Top of SUPPLIED DATA
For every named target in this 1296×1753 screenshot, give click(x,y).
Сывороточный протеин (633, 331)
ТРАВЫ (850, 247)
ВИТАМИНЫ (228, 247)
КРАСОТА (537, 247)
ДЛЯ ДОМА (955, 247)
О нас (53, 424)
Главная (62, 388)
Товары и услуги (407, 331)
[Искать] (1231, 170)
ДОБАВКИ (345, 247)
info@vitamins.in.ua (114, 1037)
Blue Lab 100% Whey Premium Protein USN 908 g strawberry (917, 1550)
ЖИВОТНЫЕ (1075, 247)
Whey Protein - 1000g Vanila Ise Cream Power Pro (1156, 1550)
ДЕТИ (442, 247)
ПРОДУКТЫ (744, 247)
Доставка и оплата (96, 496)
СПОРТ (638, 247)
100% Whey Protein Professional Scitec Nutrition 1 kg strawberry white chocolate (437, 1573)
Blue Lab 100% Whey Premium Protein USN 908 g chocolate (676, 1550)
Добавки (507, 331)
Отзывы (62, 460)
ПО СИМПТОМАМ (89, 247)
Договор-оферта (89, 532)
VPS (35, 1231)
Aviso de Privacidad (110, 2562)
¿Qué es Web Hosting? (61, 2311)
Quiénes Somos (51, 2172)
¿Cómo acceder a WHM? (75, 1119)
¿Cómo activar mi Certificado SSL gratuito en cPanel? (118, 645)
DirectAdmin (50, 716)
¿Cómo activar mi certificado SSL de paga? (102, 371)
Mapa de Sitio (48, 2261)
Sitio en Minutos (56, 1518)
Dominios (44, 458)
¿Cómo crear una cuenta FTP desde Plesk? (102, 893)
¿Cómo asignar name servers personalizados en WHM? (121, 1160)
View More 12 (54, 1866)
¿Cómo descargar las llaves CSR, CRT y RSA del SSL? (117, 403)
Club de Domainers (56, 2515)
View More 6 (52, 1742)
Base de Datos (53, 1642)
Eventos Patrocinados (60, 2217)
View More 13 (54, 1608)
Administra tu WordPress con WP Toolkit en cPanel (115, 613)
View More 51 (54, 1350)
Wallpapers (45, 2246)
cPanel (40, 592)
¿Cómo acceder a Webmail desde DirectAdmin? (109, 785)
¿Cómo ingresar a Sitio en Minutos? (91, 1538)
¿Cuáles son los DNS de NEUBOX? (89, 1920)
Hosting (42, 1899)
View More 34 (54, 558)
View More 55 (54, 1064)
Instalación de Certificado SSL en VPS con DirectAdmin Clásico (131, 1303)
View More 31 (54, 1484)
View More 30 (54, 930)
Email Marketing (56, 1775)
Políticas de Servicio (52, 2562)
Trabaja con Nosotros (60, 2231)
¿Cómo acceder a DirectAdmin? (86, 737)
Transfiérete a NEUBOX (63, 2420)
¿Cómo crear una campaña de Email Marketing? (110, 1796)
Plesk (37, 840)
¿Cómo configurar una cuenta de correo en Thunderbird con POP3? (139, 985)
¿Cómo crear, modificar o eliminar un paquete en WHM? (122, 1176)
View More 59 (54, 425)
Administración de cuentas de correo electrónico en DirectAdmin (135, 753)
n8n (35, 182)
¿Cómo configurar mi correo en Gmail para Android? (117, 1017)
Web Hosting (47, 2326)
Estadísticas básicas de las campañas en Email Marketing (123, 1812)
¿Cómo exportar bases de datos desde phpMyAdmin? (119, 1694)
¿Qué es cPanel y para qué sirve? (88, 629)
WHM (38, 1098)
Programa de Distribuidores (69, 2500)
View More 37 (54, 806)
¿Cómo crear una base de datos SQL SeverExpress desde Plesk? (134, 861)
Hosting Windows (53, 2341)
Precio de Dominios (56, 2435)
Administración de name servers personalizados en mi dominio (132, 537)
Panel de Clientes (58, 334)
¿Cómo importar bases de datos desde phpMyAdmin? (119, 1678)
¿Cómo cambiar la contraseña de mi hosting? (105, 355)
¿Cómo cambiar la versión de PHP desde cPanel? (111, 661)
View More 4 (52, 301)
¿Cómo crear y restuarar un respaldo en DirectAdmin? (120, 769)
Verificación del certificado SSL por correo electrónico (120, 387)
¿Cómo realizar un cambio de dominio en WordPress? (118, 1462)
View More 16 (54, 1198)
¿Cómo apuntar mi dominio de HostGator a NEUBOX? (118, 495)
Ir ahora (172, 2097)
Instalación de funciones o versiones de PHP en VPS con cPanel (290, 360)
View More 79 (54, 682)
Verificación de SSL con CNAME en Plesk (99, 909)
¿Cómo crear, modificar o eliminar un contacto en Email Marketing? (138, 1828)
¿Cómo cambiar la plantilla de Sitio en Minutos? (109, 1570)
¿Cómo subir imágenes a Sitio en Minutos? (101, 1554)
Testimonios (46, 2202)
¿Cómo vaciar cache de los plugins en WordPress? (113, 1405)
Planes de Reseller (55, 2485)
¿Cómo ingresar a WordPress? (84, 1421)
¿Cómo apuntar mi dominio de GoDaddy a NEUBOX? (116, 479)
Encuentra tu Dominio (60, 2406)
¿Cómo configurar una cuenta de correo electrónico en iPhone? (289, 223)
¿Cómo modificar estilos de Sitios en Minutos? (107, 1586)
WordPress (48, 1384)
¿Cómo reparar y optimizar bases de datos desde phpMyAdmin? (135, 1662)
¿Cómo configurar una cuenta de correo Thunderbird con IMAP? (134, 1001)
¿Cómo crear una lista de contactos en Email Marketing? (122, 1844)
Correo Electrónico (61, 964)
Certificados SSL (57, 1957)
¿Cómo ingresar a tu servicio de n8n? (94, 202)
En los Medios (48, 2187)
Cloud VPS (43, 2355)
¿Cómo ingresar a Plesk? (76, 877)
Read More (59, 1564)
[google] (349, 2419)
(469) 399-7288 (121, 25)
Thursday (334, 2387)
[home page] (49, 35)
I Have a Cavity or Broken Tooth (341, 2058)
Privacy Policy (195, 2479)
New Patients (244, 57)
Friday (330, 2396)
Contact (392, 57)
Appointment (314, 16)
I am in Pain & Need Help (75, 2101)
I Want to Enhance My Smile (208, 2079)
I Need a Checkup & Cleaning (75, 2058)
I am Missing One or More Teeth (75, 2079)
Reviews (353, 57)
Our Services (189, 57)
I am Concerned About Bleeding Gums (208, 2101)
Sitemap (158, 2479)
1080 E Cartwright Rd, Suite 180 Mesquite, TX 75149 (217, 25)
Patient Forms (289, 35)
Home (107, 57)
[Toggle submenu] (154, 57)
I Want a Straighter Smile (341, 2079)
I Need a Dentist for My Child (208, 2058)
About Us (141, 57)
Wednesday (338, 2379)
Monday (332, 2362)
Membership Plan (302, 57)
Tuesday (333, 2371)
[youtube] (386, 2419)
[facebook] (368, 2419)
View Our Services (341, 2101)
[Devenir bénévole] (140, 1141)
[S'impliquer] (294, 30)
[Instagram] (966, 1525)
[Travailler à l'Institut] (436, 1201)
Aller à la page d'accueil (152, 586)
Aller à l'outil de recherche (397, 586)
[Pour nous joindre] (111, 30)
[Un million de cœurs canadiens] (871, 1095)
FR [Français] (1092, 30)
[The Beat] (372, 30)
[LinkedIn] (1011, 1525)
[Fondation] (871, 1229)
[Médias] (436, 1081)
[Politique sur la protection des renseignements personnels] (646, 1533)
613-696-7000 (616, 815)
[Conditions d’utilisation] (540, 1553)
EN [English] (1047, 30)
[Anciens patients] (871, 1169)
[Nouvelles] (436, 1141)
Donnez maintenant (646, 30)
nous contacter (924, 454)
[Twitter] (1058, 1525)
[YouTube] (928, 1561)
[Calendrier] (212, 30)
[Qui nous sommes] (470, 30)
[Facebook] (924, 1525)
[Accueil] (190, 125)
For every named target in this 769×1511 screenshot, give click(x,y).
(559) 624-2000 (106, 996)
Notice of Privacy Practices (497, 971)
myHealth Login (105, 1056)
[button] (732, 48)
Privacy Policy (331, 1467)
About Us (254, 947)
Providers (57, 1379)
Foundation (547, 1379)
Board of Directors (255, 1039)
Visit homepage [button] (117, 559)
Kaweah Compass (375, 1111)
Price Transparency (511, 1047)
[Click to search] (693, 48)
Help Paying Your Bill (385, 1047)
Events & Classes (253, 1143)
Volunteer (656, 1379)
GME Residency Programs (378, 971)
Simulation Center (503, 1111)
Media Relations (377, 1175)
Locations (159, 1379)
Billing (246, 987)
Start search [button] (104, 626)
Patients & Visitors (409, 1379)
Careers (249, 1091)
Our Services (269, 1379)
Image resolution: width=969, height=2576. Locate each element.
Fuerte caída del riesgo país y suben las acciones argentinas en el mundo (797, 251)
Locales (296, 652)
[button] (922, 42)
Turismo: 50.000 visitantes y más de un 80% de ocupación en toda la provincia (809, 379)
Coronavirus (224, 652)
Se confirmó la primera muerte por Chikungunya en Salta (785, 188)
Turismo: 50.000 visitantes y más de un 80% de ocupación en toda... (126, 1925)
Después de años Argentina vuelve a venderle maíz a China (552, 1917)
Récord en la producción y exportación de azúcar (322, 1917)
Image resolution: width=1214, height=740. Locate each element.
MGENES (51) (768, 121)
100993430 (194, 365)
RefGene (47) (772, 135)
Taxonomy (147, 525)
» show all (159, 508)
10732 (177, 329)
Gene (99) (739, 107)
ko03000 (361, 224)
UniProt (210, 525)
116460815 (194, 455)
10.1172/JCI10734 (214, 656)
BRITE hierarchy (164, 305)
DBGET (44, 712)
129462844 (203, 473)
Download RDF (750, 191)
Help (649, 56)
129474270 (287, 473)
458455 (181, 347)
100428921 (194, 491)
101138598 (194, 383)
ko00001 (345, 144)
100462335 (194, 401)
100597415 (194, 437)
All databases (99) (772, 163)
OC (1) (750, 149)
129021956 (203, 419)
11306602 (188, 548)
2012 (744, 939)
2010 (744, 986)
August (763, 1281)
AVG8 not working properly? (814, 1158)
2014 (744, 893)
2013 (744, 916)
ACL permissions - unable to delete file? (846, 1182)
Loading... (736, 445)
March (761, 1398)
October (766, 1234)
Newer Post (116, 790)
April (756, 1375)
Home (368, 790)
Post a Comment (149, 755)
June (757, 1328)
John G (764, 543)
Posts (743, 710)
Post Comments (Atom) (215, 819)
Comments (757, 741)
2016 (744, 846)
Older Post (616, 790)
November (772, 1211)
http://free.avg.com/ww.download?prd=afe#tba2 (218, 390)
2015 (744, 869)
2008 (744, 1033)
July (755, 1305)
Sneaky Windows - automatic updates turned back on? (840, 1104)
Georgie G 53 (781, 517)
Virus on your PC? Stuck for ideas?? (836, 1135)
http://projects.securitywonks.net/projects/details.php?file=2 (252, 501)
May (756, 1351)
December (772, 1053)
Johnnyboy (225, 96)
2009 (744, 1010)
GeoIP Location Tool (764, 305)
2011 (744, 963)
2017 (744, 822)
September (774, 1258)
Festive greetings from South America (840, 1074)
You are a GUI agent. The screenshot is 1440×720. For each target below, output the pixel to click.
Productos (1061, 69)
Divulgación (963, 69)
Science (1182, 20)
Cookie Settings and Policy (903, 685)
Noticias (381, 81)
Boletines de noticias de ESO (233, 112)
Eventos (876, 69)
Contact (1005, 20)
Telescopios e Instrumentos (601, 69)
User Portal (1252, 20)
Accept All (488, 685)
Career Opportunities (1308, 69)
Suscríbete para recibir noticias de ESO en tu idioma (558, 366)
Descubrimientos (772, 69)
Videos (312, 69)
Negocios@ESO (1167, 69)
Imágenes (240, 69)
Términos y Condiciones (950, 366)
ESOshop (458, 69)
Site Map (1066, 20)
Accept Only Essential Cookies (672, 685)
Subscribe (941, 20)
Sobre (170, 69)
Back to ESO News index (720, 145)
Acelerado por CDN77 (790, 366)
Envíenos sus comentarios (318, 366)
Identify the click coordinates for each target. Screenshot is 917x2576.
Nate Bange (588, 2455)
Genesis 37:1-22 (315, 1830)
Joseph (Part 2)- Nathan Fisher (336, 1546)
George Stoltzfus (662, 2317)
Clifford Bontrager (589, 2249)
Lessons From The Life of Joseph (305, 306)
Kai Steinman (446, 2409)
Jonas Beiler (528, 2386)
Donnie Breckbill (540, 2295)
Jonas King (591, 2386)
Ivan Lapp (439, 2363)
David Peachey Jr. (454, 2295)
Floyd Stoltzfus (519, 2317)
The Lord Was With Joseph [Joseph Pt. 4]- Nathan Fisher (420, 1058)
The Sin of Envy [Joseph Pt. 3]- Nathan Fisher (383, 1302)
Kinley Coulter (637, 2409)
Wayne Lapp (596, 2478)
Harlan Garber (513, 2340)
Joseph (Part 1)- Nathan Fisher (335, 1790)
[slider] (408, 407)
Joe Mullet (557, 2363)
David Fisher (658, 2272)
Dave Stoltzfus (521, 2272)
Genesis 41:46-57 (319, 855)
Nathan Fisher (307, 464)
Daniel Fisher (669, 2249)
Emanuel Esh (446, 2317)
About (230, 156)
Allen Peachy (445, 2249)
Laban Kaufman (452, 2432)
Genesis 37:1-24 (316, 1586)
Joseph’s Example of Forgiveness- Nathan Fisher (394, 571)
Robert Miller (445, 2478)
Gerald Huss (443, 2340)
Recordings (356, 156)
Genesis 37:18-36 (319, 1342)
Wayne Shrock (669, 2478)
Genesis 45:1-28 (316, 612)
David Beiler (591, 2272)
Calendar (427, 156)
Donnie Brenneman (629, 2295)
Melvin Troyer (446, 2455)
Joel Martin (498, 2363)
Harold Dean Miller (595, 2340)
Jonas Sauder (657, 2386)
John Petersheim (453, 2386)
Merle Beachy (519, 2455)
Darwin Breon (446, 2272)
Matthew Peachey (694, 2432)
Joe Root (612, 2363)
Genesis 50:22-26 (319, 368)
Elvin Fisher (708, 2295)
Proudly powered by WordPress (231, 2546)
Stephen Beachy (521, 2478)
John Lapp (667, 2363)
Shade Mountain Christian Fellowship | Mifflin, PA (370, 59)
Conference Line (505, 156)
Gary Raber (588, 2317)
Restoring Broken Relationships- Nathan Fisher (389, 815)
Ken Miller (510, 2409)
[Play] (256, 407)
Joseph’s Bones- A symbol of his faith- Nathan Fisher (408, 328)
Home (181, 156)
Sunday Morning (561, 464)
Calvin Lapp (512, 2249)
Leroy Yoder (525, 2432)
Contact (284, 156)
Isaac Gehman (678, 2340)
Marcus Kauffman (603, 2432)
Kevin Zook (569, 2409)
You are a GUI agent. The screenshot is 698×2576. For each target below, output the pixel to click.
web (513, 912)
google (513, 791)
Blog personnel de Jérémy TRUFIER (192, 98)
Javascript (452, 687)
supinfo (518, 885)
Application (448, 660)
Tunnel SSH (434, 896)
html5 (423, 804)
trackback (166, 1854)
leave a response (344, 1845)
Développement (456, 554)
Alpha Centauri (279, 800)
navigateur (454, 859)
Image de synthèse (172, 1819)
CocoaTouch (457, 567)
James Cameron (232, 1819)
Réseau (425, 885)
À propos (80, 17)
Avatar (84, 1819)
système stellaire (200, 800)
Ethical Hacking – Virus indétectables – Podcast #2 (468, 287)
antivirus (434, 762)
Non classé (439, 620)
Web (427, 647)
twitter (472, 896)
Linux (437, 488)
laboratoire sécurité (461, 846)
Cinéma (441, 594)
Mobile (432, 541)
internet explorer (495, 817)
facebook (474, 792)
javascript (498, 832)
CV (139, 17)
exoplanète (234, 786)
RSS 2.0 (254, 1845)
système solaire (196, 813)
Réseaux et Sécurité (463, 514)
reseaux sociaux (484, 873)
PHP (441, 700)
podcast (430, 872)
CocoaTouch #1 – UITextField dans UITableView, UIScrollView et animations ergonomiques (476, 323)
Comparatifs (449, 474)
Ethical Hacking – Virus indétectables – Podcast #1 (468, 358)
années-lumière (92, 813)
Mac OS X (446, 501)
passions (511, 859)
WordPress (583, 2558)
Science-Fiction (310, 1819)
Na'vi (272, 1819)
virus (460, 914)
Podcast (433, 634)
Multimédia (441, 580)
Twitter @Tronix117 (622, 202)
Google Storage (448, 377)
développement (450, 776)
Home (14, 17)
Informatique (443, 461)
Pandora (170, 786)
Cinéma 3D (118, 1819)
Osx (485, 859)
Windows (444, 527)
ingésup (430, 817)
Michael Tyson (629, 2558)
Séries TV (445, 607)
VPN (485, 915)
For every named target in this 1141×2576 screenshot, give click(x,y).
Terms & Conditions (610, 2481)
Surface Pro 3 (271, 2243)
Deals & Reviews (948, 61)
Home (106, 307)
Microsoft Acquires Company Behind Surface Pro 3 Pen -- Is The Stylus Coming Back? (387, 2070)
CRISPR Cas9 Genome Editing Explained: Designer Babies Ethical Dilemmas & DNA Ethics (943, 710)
Bottom of SUPPLIED DATA
**EXERCISE OBJECTIVE:**
From the records above, pull out each line that has "WordPress".

**EXERCISE ANSWER:**
Administra tu WordPress con WP Toolkit en cPanel (115, 613)
¿Cómo realizar un cambio de dominio en WordPress? (118, 1462)
¿Cómo vaciar cache de los plugins en WordPress? (113, 1405)
¿Cómo ingresar a WordPress? (84, 1421)
WordPress (48, 1384)
Proudly powered by WordPress (231, 2546)
WordPress (583, 2558)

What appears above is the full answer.